I am so sorry to hear about your daughters drug addiction!
When I was growing up, I lived in a street where kids who were as young as 12 smoking, drinking and doing any types of drugs that they could get their hands on.
My care givers also did drugs.
Yes it’s hard when their withdrawal…
They get bipolar, depressed and very angry.
The best thing that you could do is talk to her, get all of the people that love her, all of her family and friends, get them to gather.
Ask her to walk in, and get everyone to tell her what they think about her doing drugs and how it can bring her to death.
If she walks out, just keep bringing her back in.
It’s the best thing.
There should be a service in your local hospital that help with drug addictions…And it doesn’t cost as much as intervention.

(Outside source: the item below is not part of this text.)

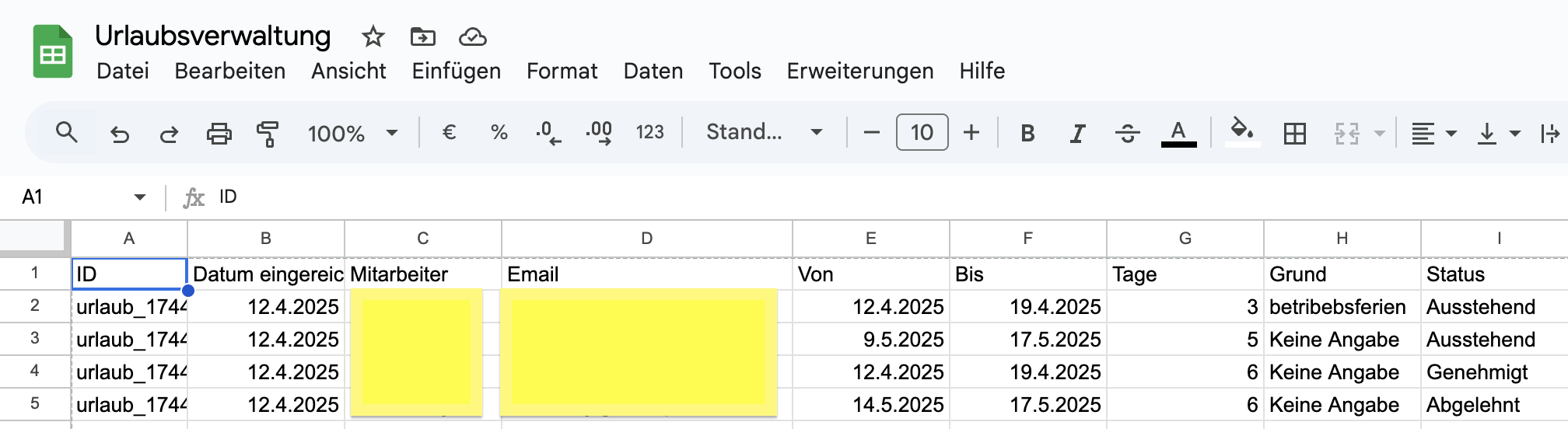Viewport: 1568px width, 429px height.
Task: Click the redo arrow icon
Action: coord(169,134)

Good luck, I hope this helps. :}
First things first.Start with calling her parole officer or Social Services and ask what your options are in this situation. If appropriate, you can call social services and have a wellness check done on your granddaughter. You could try to convince your daughter to let you keep your grandchild full time especially if she is actively trying to kick her habit. There isn’t a lot of choice there, your grandchild is in danger and needs to get out of that situation before she is hurt, or more likely, gets into drugs that they could leave down and accessible when they are high. I know you want to help your daughter, but your grandchild is an innocent who may or may not survive your daughter’s addiction if she is not removed from the situation.She should be your first priority.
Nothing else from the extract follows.